Organizers hope partnerships with trusted neighborhood groups, like the Gage Park Latinx Council, the Southwest Organizing Project and Brighton Park Neighborhood Council, will bring more residents to vaccination sites. 

The Southwest Organizing Project helped spearhead and facilitate community-level conversations with city officials to help make vaccine distribution in Gage Park a reality. They also helped mobilize the staff at the site, while conducting in-person outreach and advocate for more resources, said Ricardo Cifuentes, Vice President of external affairs at Esperanza Health Centers.

“SWOP is proud to collaborate with our member institutions, other community partners, and the city of Chicago to bring vaccine directly to our community members who have been so deeply and disproportionately impacted throughout this pandemic,” said Jessica Biggs, an organizer with SWOP and the director of the Southwest System of Care. “SWOP looks forward to continuing to build relationships across sectors, institutions, and with the members of our community to stand for the whole.”

The Gage Park Latinx Council is signing up Gage Park residents for vaccination appointments at its food pantry.
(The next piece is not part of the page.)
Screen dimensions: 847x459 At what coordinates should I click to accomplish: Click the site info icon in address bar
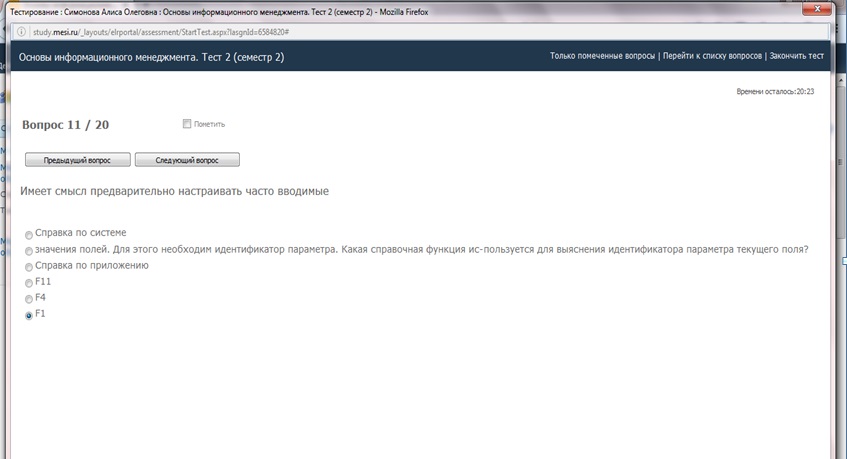pyautogui.click(x=21, y=32)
Three members from the group are also working to sign up residents and provide vaccine-related information at the site.

Antonio Santos, co-founder and director of the council, called the site “a game-changer” for Gage Park residents.

Santos said the grassroots organization was grateful for the partnership with the health center to reach members in the community and drive down cases in the neighborhood. 

“They are an ally to our community and a lot of folks from our community access their health care,” Santos said.

Credit: Eduardo Cornejo
For nearly a year, the Gage Park Latinx Council has been providing food to families facing food insecurity on the Southwest Side.

For months, the council’s leaders have been critical of the lack of resources coming to the neighborhood from city agencies. They’ve advocated for more resources, including rent relief, testing sites and an equitable rollout of vaccines.

“This is the first tangible piece of equity that we have seen in terms of COVID response for our community. We have been shouting it for almost a year now that our community needed the resources,” Santos said.

With access to appointments and a site in the neighborhood, Santos said they were excited to have “their voices heard and our feedback recognized.” 

Santos said the vaccination site shows community members “their lives are valuable, and they are keeping the city running through their essential work,” Santos said. 

For many residents, this provides a glimmer of hope, Santos said.

Santos said they plan to continue to push for equitable distribution of vaccines as more becomes available, but they are excited with the progress.  

Through this partnership, “it’s exciting for us to be able to bring that opportunity to folks who have struggled the most and who have been made to feel invisible during this pandemic,” Santos said.